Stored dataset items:
· · · ·
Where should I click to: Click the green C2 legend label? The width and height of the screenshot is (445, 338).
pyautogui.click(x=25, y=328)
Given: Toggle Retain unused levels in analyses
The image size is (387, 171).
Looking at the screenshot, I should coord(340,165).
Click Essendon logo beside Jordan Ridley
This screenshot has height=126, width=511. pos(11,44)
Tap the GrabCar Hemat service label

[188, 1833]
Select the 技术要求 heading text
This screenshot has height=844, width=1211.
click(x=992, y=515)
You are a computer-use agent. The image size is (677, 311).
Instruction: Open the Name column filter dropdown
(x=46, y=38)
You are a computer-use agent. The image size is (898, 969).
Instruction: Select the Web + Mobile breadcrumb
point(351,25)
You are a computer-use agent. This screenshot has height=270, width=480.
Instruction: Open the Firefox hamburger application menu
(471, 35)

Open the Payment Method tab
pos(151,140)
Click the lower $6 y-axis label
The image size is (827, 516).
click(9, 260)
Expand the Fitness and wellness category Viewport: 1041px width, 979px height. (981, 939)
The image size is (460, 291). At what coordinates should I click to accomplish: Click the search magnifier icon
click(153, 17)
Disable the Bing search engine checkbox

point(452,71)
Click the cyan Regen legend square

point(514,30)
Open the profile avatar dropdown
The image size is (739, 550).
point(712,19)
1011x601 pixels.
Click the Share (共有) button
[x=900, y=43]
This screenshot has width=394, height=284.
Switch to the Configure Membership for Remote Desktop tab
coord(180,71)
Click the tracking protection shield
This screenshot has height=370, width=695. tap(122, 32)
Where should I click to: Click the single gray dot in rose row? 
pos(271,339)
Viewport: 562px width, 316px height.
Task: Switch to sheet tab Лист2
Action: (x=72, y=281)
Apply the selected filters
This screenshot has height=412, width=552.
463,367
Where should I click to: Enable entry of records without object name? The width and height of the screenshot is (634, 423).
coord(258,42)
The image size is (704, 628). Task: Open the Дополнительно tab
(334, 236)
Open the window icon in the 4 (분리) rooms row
· · · ·
* **THE TASK**
The required answer is the exact run of lines above starting at the line with "Instruction: Open the Firefox" and ending at the line with "Expand the Fitness", with both ends present.

* **FINISHED EXERCISE**
Instruction: Open the Firefox hamburger application menu
(471, 35)

Open the Payment Method tab
pos(151,140)
Click the lower $6 y-axis label
The image size is (827, 516).
click(9, 260)
Expand the Fitness and wellness category Viewport: 1041px width, 979px height. (981, 939)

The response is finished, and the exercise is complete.